O procurador-geral afirmou que esse tipo de pedido só é cabível quando a condenação contraria a lei, se baseia em provas falsas ou quando surgem novas evidências capazes de mudar o resultado do julgamento, o que, segundo ele, não ocorre no caso de Bolsonaro.
“O aprofundado e exaustivo exame dos fatos e das evidências revelaram que Jair Messias Bolsonaro desempenhou papel central na orquestração e na promoção de atos antidemocráticos. Sua liderança sobre o movimento golpista, o controle exercido sobre os manifestantes e a instrumentalização das instituições estatais, para fins pessoais e ilegais, são elementos que provam a responsabilidade penal do apenado nos atos de subversão da ordem democrática”, disse.
Gonet também rebateu as alegações sobre incompetência da Primeira Turma, supostas irregularidades na delação do tenente-coronel Mauro Cid, cerceamento de defesa e falhas na produção de provas. Segundo o parecer, todas essas questões já foram examinadas e rejeitadas pelo STF ao longo da tramitação do processo.
Pedido da defesa
Os advogados de Bolsonaro protocolaram a ação com o objetivo de anular a condenação a 27 anos e 3 meses de prisão imposta pela Primeira Turma do STF no processo sobre a tentativa de golpe de Estado.

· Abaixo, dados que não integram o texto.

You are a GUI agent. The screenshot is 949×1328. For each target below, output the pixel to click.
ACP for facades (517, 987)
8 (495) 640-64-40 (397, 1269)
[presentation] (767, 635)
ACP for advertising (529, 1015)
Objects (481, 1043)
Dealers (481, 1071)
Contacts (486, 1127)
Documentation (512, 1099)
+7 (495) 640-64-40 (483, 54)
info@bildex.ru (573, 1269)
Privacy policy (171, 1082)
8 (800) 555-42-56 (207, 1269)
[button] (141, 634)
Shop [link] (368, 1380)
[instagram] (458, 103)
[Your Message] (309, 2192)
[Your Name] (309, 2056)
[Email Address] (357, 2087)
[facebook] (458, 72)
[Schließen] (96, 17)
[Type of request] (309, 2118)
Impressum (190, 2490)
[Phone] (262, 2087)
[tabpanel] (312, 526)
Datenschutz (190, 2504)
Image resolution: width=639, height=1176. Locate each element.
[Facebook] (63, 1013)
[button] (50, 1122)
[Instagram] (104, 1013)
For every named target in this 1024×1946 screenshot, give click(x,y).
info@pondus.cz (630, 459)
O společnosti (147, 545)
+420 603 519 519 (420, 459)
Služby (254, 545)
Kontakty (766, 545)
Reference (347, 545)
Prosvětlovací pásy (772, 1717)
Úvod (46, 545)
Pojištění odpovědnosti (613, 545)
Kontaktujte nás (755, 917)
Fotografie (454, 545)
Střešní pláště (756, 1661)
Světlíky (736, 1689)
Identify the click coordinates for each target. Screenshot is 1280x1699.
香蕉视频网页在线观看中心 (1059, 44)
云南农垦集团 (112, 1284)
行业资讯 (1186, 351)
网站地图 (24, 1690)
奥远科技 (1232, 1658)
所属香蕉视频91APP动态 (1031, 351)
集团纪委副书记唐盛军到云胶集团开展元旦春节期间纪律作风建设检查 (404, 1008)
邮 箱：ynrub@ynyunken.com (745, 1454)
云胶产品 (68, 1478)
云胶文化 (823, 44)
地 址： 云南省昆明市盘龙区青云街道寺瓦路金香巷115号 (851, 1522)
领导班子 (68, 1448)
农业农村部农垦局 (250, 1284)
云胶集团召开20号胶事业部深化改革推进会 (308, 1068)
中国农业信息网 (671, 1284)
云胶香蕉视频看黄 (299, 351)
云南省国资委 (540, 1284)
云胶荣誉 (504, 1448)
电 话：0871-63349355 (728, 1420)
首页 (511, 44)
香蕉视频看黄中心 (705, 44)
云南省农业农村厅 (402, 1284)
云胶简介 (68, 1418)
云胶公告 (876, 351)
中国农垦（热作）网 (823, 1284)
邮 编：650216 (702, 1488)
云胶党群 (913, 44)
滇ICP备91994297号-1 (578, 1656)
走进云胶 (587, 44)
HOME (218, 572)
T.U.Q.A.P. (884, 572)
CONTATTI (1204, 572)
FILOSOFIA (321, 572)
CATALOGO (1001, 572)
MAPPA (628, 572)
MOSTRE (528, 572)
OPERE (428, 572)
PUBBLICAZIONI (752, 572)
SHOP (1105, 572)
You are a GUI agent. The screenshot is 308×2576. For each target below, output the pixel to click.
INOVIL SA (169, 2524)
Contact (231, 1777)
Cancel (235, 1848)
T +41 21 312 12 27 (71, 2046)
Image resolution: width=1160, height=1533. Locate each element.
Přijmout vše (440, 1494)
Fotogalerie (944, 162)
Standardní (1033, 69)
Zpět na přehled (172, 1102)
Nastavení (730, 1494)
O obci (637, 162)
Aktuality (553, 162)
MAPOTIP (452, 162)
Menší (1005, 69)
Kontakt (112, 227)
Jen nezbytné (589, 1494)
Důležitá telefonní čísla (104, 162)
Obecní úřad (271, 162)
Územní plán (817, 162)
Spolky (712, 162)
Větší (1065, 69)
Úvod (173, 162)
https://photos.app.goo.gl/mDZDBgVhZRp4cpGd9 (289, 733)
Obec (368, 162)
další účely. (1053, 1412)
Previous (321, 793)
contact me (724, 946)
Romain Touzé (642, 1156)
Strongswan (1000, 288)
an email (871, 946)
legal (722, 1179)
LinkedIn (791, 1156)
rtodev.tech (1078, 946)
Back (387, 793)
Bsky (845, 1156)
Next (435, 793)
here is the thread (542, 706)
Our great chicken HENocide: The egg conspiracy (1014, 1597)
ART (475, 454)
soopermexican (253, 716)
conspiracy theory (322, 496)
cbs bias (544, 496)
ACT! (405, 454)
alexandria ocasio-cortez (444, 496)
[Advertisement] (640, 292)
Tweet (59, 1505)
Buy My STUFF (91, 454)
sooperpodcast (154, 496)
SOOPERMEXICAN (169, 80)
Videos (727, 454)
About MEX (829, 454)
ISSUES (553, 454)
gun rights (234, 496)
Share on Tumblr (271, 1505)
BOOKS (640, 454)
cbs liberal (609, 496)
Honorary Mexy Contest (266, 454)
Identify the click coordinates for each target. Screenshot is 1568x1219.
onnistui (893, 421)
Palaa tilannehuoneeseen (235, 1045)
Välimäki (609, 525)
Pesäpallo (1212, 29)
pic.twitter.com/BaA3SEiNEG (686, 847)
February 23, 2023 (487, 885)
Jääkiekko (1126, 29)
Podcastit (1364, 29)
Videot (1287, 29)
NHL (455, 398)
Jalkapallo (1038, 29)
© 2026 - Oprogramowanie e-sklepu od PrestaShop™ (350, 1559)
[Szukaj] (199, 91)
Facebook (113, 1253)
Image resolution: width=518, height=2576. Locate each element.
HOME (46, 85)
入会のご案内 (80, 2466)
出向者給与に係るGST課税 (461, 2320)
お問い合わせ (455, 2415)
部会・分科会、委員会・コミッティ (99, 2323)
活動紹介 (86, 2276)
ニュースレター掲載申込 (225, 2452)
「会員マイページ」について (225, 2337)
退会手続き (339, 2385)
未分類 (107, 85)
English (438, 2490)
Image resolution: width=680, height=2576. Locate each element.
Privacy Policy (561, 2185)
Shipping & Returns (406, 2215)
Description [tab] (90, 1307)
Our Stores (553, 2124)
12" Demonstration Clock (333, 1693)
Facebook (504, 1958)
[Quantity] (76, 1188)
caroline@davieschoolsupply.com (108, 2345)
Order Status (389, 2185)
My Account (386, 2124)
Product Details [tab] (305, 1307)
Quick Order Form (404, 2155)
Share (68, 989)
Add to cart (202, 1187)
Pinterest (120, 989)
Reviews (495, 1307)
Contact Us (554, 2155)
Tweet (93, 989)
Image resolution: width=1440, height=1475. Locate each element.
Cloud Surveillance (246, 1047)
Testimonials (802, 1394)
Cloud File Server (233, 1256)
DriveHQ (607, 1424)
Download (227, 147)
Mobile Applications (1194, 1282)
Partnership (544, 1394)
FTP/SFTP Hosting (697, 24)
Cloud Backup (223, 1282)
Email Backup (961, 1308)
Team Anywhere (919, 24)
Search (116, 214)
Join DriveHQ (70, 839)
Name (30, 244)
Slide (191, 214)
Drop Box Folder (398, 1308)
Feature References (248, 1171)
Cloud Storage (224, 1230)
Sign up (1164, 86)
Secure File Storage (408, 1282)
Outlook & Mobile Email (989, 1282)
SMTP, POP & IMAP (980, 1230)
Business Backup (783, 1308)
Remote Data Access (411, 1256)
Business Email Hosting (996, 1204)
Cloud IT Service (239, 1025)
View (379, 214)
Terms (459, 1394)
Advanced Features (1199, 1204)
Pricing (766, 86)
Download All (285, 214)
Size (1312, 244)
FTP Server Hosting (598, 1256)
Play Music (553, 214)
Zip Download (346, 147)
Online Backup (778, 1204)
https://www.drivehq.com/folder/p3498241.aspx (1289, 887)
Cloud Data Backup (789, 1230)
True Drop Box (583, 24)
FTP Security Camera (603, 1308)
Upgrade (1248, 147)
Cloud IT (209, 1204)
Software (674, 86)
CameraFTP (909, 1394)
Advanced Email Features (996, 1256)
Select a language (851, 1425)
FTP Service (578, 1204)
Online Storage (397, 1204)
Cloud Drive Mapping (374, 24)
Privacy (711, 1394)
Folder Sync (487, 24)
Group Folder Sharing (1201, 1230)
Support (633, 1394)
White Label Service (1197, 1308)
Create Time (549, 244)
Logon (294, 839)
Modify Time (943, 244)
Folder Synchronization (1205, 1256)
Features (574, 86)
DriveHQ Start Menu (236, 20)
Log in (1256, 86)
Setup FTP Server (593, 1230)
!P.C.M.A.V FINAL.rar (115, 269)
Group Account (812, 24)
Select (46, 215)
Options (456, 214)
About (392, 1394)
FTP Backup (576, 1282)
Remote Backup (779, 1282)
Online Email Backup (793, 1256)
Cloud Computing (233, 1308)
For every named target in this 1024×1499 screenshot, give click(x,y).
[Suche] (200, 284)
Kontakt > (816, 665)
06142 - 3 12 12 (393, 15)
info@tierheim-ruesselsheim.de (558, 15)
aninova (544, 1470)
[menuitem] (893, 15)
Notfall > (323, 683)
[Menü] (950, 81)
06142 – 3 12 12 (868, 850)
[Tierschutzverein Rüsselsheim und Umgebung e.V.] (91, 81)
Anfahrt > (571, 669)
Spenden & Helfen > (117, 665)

O pedido foi apresentado após a promulgação do PL da Dosimetria, que alterou regras para o cálculo das penas aplicadas aos condenados pelos atos de 8 de Janeiro e pela trama golpista.
A norma prevê, entre outros pontos, limites para a soma das penas, possibilidade de redução da punição para crimes cometidos em contexto de multidão e regras mais flexíveis para a progressão de regime, permitindo a ida ao semiaberto após o cumprimento de 16% da pena.
Os efeitos da lei, porém, estão suspensos desde 9 de maio por decisão do ministro Alexandre de Moraes, relator de duas ações que questionam sua constitucionalidade no STF.
A validade da norma ainda será analisada pelo plenário da Corte. Até o momento, não há data definida para o julgamento.